Blogging Too Much


I was cruising around the internet the other day (yes, the other day – despite the date you see on the post I’m going to link) and I found this post from Get Paid to Write Online. Although brief, I identified with what Sharon said about overwhelming yourself with blogs and how it’s sometimes hard to say when it’s too much.

I started writing here in 2006 (that long ago?) after having a love/hate relationship with blogging for two years. Excited about having work to do while I couldn’t actually work in Australia, I dove in head first and didn’t look back. Not too long after that, I began looking at other blogs and planning taking them over.

I honestly can’t remember the order and dates of when I took over other blogs, but my list grew to two, three, four, and so on. I expanded out from the 451 network and took on work elsewhere as well.

Then I reached my limit.

With seven blogs requiring regular (if not daily) updates, one requiring daily updates, and others still requiring a slightly looser updating schedule and other freelancing work on top of that, I almost completely burned out. Overwhelmed, I had taken on a workload I couldn’t maintain.

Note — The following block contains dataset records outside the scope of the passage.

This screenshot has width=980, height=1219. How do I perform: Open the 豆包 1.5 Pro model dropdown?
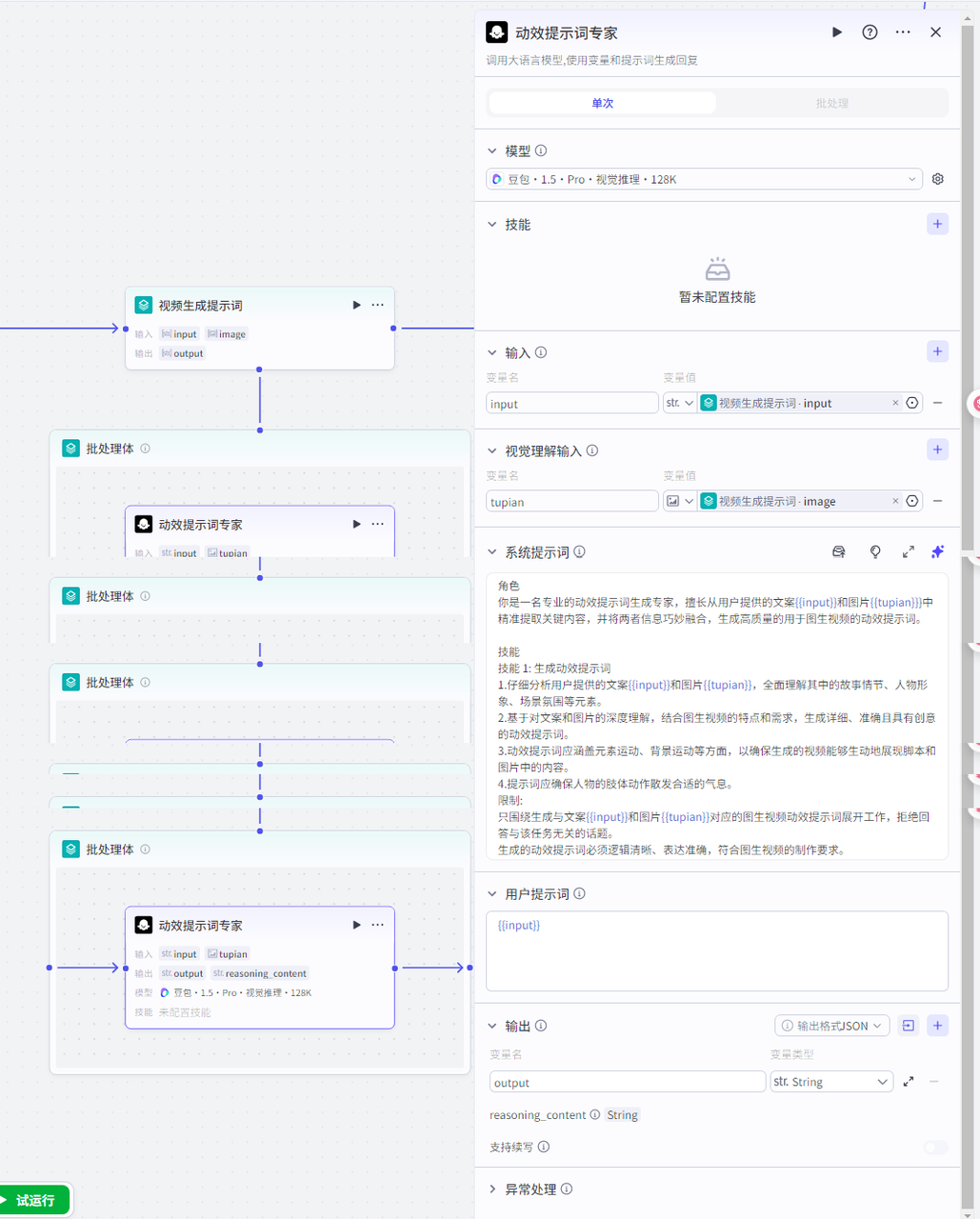tap(704, 179)
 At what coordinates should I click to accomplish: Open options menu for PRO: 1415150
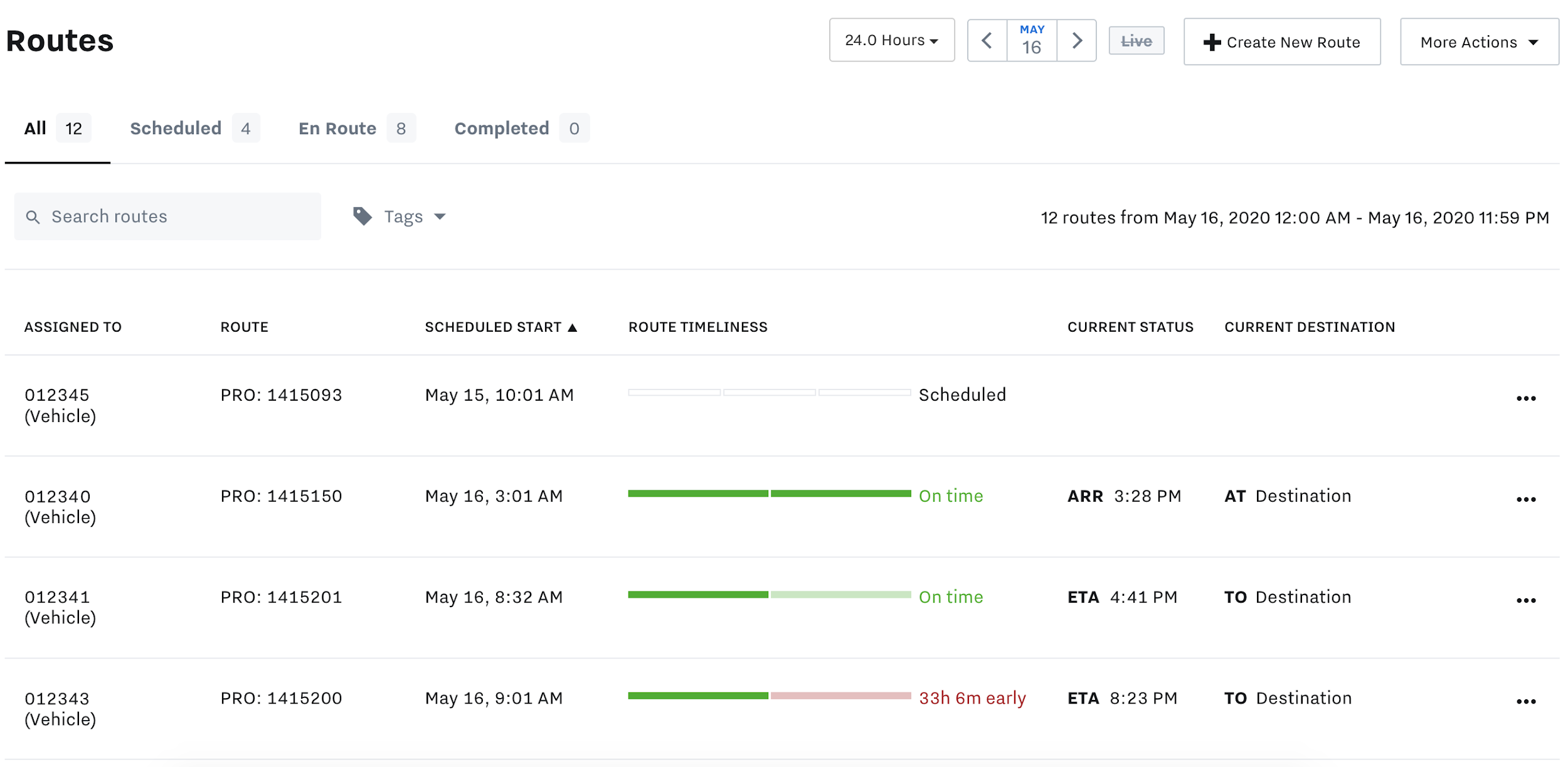1525,499
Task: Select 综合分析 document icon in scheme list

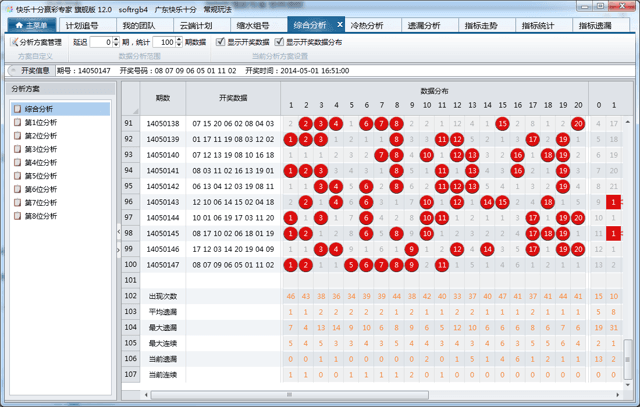Action: [16, 109]
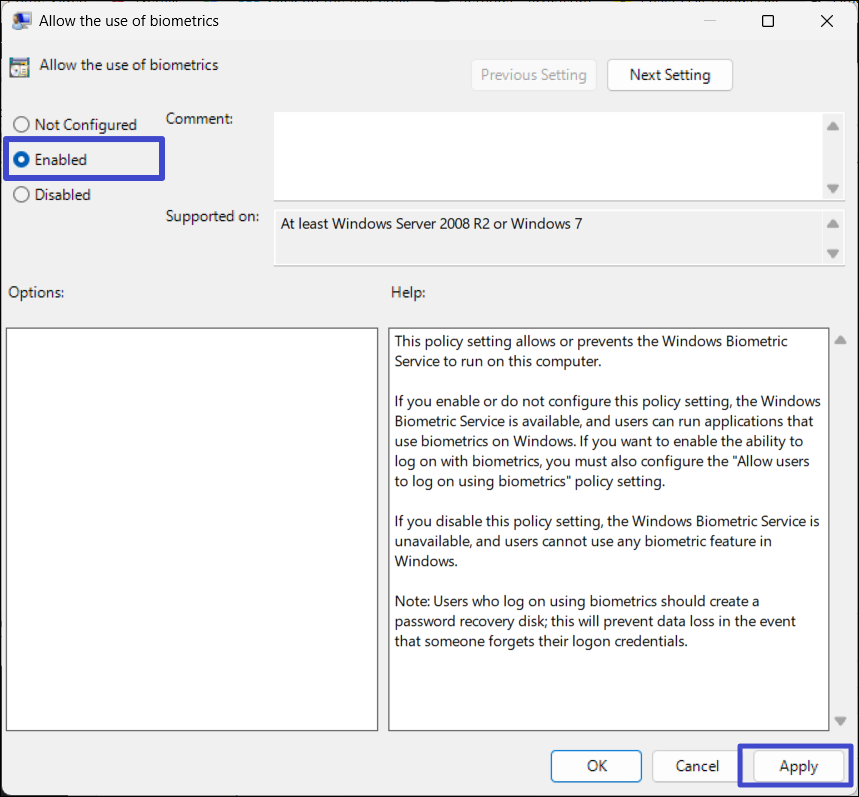
Task: Click the empty Options pane
Action: click(x=191, y=529)
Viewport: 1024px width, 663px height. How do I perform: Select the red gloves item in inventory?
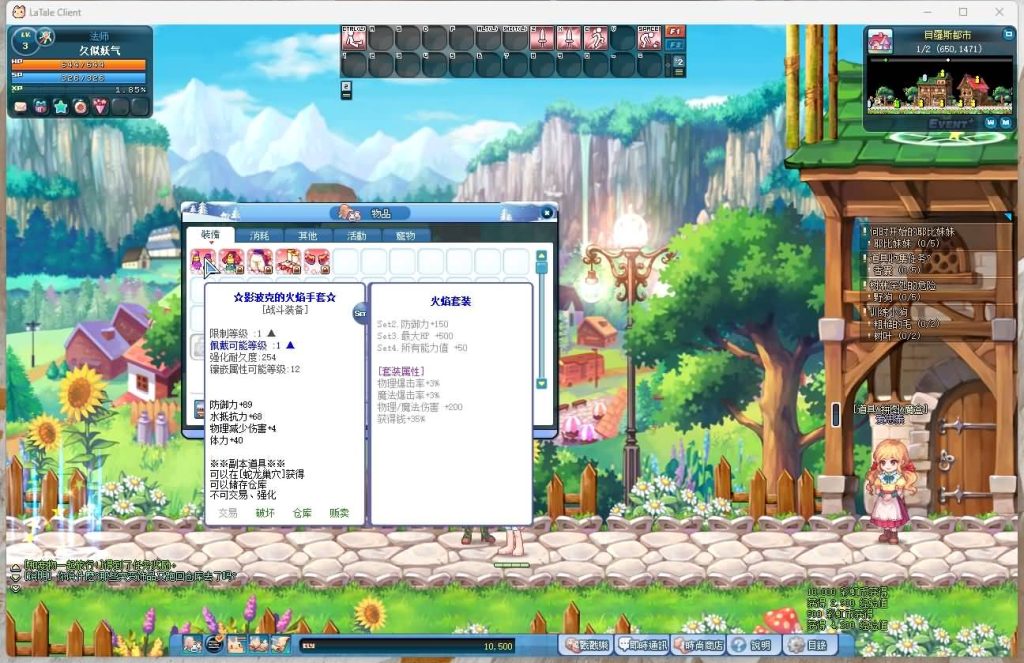click(317, 262)
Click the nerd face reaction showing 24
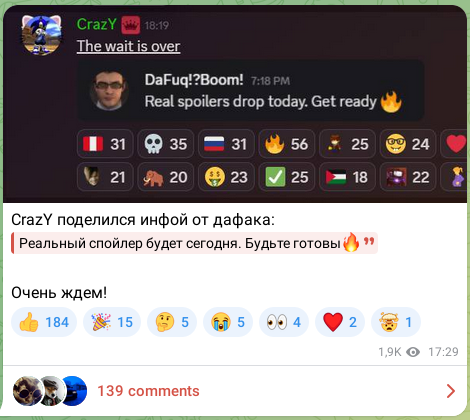 [x=408, y=144]
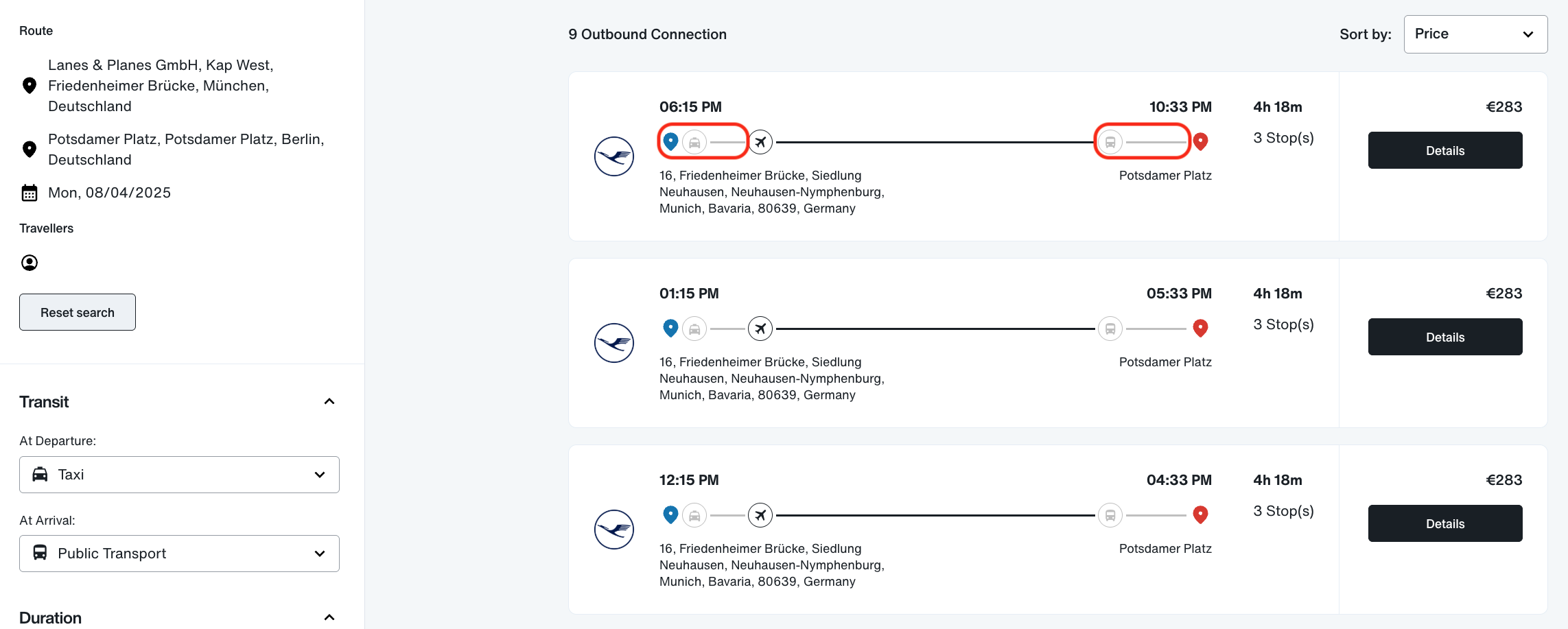Open the At Arrival Public Transport dropdown
Image resolution: width=1568 pixels, height=629 pixels.
(x=179, y=554)
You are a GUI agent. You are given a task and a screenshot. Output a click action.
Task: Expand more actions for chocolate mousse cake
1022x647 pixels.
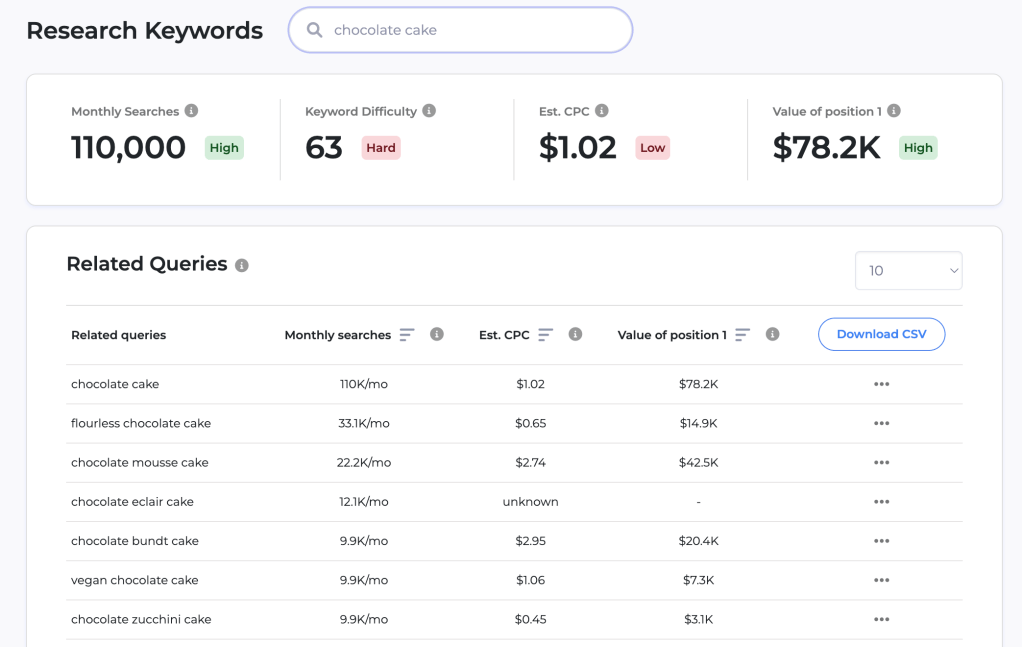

I wasn’t writing creatively, I wasn’t working on my novel and I certainly wasn’t happy about any of it. My stress levels skyrocketed and I felt overworked more often than not. Add on feeling depressed about having no energy and nearly no time to work on my novel, and I wasn’t a great person to be around. (My poor husband.)

So I began to step back. Small steps at first, which was about all I could do with commitments I’d made. Then came the bigger steps: ‘retiring’ from a blog or two, not making any new commitments, learning to tell people ‘no’.

I began writing creatively again.

Don’t let your eagerness to pay off bills or become a social networking guru take you away from your true passions. Don’t forget the writer, the author, in you in favor of spending yet more time on the internet. Learn when to step back and how to balance the various areas of your life.

Always make time for the things that make you happy – even if it involves taking a bit of a pay cut.